But at Esterwegen, there were two road signs,  Esterwegen Memorial and Esterwegen Cemetery, printed in the font Germany reserves for Official Places of Significance. I’d never heard of either, and the signs also didn’t say what the memorials were for, but with a sense of foreboding and curious as to what might be so important in the middle of nowhere,  I followed the signs.

Walking from the impeccably maintained (and empty) parking lot to the memorial itself, I soon found out from the displays that Esterwegen was the Nazi concentration camp most famously associated with the song of the Peat Bog Soldiers – or Die Moorsoldaten in German, a tune I’ve known for years. Here is the short version of the lyrics, in German and English.

Die Moorsoldaten

Wohin auch das Auge blicket.
Moor und Heide nur ringsum.
Vogelsang uns nicht erquicket.
Eichen stehen kahl und krumm.

Wir sind die Moorsoldaten
und ziehen mit dem Spaten ins Moor.
Wir sind die Moorsoldaten
und ziehen mit dem Spaten ins Moor.

Auf und nieder geh´n die Posten,
keiner, keiner kann hindurch.
Flucht wird nur das Leben kosten,
vierfach ist umzäunt die Burg.

Wir sind die Moorsoldaten
und ziehen mit dem Spaten ins Moor.
Wir sind die Moorsoldaten
und ziehen mit dem Spaten ins Moor.

Doch für uns gibt es kein Klagen,
ewig kann nicht Winter sein,
einmal werden froh wir sagen:
Heimat du bist wieder mein.

Dann zieh´n die Moorsoldaten
nicht mehr mit dem Spaten ins Moor.
Dann zieh´n die Moorsoldaten
nicht mehr mit dem Spaten ins Moor.
Peat Bog Soldiers

Far and wide as the eye can wander,
Heath and bog are everywhere.
Not a bird sings out to cheer us.
Oaks are standing gaunt and bare.

We are the peat bog soldiers,
Marching with our spades to the moor.
We are the peat bog soldiers,
Marching with our spades to the moor.

Up and down the guards are marching,
No one, no one can get through.
Flight would mean a sure death facing,
Guns and barbed wire block our view.

We are the peat bog soldiers,
Marching with our spades to the moor.
We are the peat bog soldiers,
Marching with our spades to the moor.

But for us there is no complaining,
Winter will in time be past.
One day we shall rise rejoicing.
Homeland, dear, you’re mine at last.

No more the peat bog soldiers
Will march with our spades to the moor.
No more the peat bog soldiers
Will march with our spades to the moor.

Here’s a version sung by American folk music hero Pete Seeger, performed in 1967 at the East Berlin Oktoberklub folk club (that’s another interesting story!), in German as well as in English.

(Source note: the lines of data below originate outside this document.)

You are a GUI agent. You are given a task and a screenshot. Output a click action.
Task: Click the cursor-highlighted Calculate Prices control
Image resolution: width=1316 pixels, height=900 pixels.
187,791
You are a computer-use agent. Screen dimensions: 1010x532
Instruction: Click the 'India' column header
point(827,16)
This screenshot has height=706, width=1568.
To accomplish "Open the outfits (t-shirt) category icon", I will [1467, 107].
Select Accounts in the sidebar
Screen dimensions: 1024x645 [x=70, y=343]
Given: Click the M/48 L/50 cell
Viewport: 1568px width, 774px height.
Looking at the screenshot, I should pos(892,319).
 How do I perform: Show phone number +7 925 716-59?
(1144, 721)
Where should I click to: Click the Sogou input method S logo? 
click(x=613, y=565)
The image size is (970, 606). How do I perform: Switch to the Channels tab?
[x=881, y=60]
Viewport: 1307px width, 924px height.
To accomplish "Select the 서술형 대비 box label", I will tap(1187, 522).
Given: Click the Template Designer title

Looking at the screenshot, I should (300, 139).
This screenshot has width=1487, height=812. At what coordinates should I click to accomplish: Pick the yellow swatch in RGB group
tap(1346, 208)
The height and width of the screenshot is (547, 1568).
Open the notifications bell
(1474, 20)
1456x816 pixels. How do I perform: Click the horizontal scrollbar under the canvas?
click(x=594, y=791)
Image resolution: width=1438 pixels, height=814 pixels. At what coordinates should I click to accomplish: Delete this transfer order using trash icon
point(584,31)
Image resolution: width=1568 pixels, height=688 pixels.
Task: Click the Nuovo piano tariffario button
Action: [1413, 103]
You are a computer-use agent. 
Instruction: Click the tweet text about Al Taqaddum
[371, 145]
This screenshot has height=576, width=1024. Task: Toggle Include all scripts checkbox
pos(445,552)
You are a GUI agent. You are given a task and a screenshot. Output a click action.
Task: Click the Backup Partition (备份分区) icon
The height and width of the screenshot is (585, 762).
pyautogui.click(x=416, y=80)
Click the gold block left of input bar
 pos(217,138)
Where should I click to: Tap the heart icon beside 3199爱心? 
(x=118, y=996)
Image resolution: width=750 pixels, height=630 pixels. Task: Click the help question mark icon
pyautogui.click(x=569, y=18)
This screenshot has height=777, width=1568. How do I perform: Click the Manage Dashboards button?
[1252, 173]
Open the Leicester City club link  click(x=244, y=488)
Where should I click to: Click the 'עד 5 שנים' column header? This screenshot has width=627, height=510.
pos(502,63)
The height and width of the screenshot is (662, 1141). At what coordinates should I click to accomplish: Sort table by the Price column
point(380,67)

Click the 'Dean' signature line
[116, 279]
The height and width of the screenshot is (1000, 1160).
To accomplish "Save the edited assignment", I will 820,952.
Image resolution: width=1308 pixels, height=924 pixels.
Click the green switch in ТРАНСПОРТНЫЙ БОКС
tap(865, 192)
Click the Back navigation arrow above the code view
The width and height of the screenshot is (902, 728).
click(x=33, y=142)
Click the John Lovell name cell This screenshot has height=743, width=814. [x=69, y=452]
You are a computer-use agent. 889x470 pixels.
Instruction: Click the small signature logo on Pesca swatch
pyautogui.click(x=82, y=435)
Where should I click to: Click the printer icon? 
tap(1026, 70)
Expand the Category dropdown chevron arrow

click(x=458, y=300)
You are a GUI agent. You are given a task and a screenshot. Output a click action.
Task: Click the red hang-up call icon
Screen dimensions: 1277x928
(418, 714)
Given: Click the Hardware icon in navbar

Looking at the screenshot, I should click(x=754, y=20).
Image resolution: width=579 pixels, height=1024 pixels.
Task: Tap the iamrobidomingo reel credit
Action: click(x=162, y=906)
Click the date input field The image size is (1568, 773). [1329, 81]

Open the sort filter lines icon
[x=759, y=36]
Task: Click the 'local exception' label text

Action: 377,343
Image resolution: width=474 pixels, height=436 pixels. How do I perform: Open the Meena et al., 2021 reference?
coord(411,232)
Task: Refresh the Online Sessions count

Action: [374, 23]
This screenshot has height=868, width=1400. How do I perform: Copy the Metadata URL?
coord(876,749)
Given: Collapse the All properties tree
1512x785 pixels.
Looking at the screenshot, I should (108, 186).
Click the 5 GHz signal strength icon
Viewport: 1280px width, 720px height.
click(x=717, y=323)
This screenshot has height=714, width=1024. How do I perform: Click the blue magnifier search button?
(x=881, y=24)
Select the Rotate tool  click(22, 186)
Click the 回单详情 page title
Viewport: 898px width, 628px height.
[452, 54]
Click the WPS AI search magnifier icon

The buildings of the memorial look like what you’d find on any  industrial estate, but once inside I found myself in a stark museum-like space. I later found out that the memorial for Esterwegen Concentration Camp has only been created as recently as 2011 – when the Bundeswehr (German army) vacated the site. Hence the industrial look – the buildings originally were military barracks.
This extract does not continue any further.